Australia strikes nuclear deal with Russia - extended


Australia could supply Russia with uranium worth a $1 billion as part of a bilateral nuclear cooperation agreement signed between the two countries’ leaders Friday.

The deal was signed by Australian Foreign Minister Alexander Downer and Sergei Kiriyenko, head of the Federal Nuclear Power Agency (Rosatom), in the presence of Australian Prime Minister John Howard and Russian President Vladimir Putin.

Putin arrived in Sydney Friday to attend the Asia-Pacific Economic Cooperation (APEC) forum, running 8-9 September. “This new agreement will allow the supply of Australian uranium for use in Russia's civil nuclear power industry and provide a framework for broader cooperation on peaceful nuclear-related activities,” Howard said. Kiriyenko said Russia is ready to process 4,000 tons of Australian uranium a year.

Putin said Russia has “a sufficient” and even “excessive supply of weapons-grade uranium, but plans to build 30 nuclear power stations in the next 15 years and needs Australian uranium to ensure their operation.” “For these purposes, and only for these purposes, we need Australian uranium,” he said. The previous agreement, which was signed in 1990, permitted Australian uranium to be processed in Russia in the interest of third countries only.

• [SUPPLIED INFORMATION]
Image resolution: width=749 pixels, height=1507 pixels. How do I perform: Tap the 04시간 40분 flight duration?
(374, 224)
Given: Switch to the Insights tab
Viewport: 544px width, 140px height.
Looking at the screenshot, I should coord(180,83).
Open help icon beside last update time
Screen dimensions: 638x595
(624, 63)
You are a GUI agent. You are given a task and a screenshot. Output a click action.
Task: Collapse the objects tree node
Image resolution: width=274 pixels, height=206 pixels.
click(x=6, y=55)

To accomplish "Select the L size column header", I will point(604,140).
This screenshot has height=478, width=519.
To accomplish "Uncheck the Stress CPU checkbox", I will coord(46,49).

---

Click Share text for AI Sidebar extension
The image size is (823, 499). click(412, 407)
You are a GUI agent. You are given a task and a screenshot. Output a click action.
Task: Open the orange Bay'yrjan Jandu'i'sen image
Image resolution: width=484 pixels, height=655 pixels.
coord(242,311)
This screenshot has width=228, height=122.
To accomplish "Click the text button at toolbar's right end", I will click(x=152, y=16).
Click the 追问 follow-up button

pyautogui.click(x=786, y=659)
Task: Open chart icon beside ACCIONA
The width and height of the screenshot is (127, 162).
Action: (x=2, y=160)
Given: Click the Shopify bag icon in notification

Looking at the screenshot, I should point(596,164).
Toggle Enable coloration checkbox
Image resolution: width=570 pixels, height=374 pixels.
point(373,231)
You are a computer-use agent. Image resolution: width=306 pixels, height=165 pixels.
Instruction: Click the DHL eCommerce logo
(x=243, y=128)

• [REQUIRED WORK]
A: According to the news report on the Australia–Russia nuclear deal, how many tons of Australian uranium did Kiriyenko say Russia is ready to process each year?
B: From the news report on the Australia–Russia nuclear deal, extract everything from "Australia could supply" down to "uranium a year.", copying it word for word.

• [RESULTS OF THE TASKS]
A: 4,000 tons a year.

B:
Australia could supply Russia with uranium worth a $1 billion as part of a bilateral nuclear cooperation agreement signed between the two countries’ leaders Friday.

The deal was signed by Australian Foreign Minister Alexander Downer and Sergei Kiriyenko, head of the Federal Nuclear Power Agency (Rosatom), in the presence of Australian Prime Minister John Howard and Russian President Vladimir Putin.

Putin arrived in Sydney Friday to attend the Asia-Pacific Economic Cooperation (APEC) forum, running 8-9 September. “This new agreement will allow the supply of Australian uranium for use in Russia's civil nuclear power industry and provide a framework for broader cooperation on peaceful nuclear-related activities,” Howard said. Kiriyenko said Russia is ready to process 4,000 tons of Australian uranium a year.